» **Exercise material**
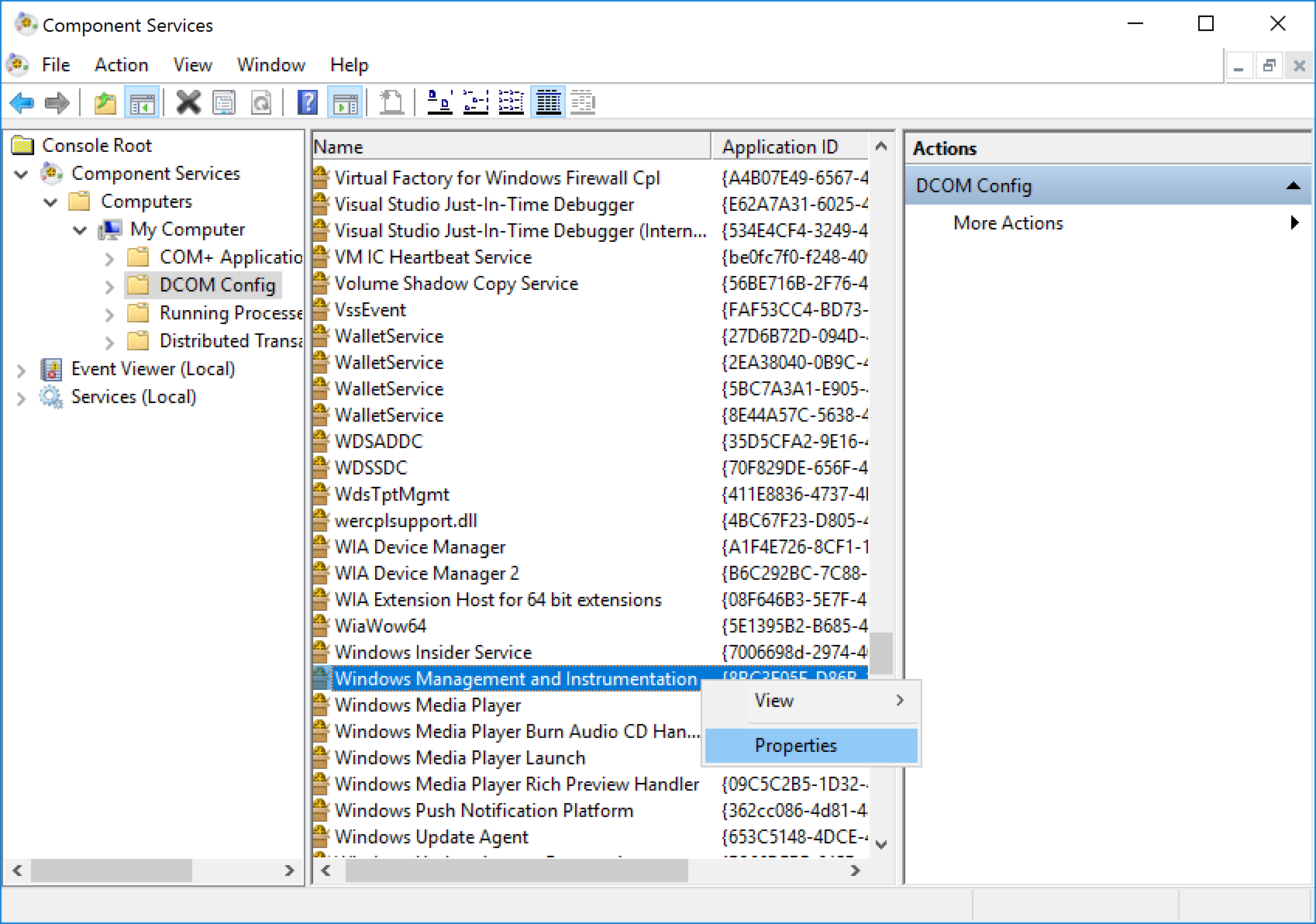The width and height of the screenshot is (1316, 924).
Task: Select the Detail view toolbar button
Action: coord(549,102)
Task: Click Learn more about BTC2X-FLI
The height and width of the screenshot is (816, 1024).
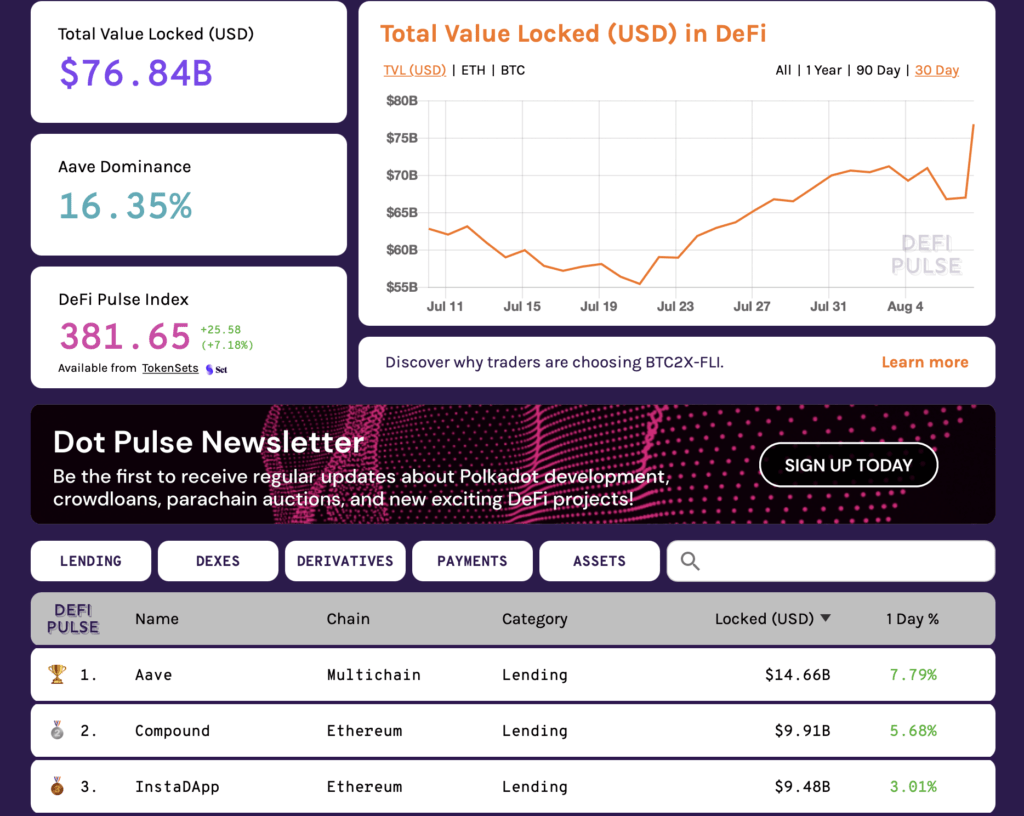Action: tap(924, 362)
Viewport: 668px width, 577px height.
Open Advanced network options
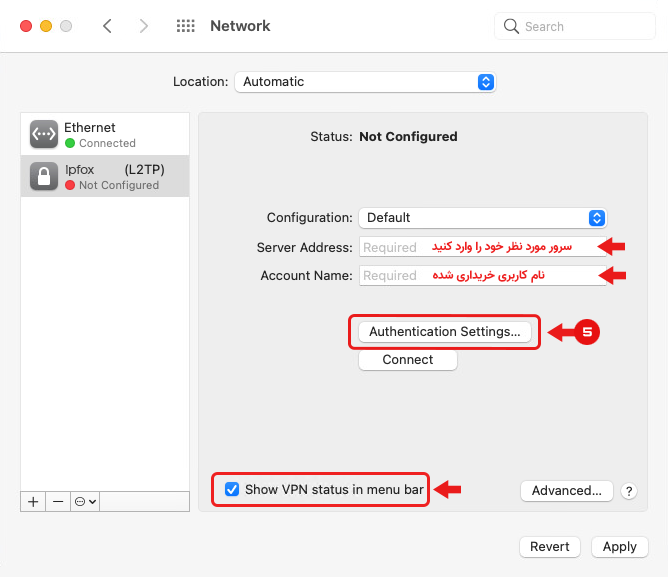[x=567, y=491]
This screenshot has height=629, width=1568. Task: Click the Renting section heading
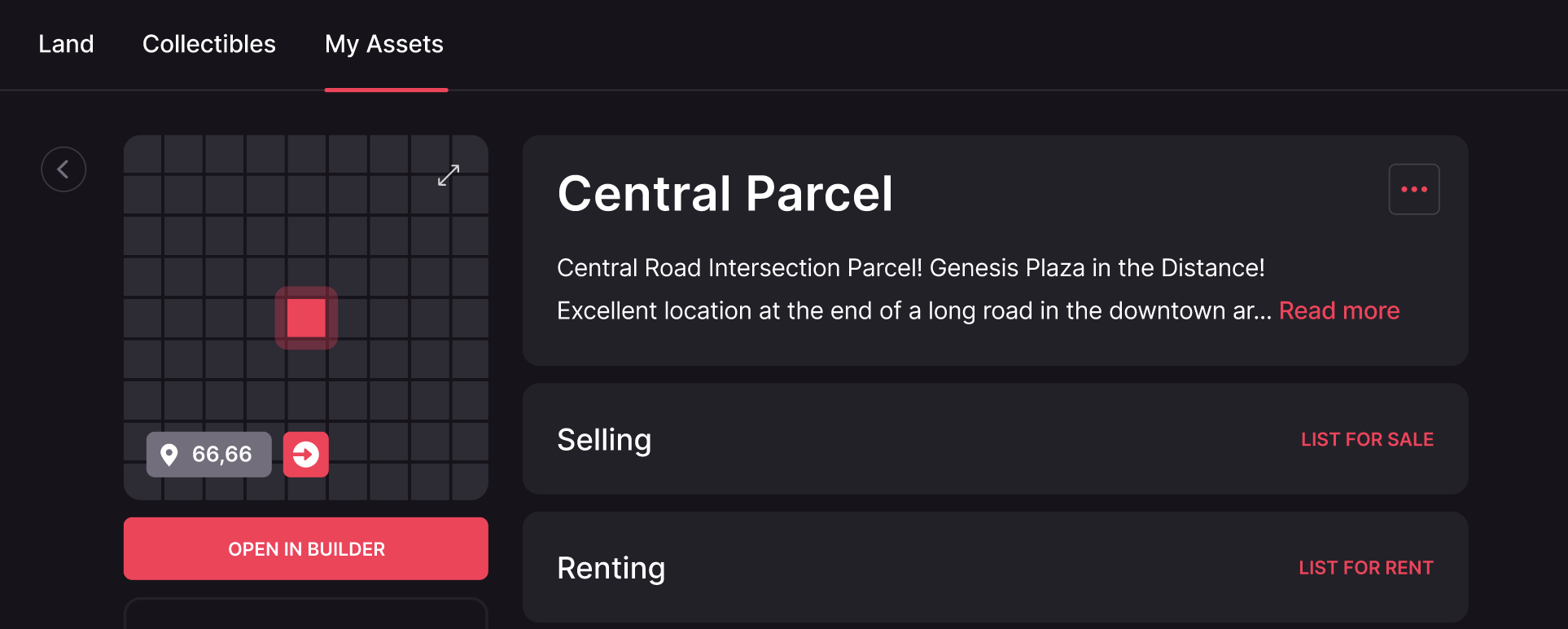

» **Short problem**
Turn the records above into a numbered list with one line per item, skipping any blank lines and leaving out the pictures.

» **Task response**
1. The width and height of the screenshot is (1316, 924).
2. Task: Select the Detail view toolbar button
3. Action: coord(549,102)
4. Task: Click Learn more about BTC2X-FLI
5. The height and width of the screenshot is (816, 1024).
6. Action: tap(924, 362)
7. Viewport: 668px width, 577px height.
8. Open Advanced network options
9. [x=567, y=491]
10. This screenshot has height=629, width=1568. Task: Click the Renting section heading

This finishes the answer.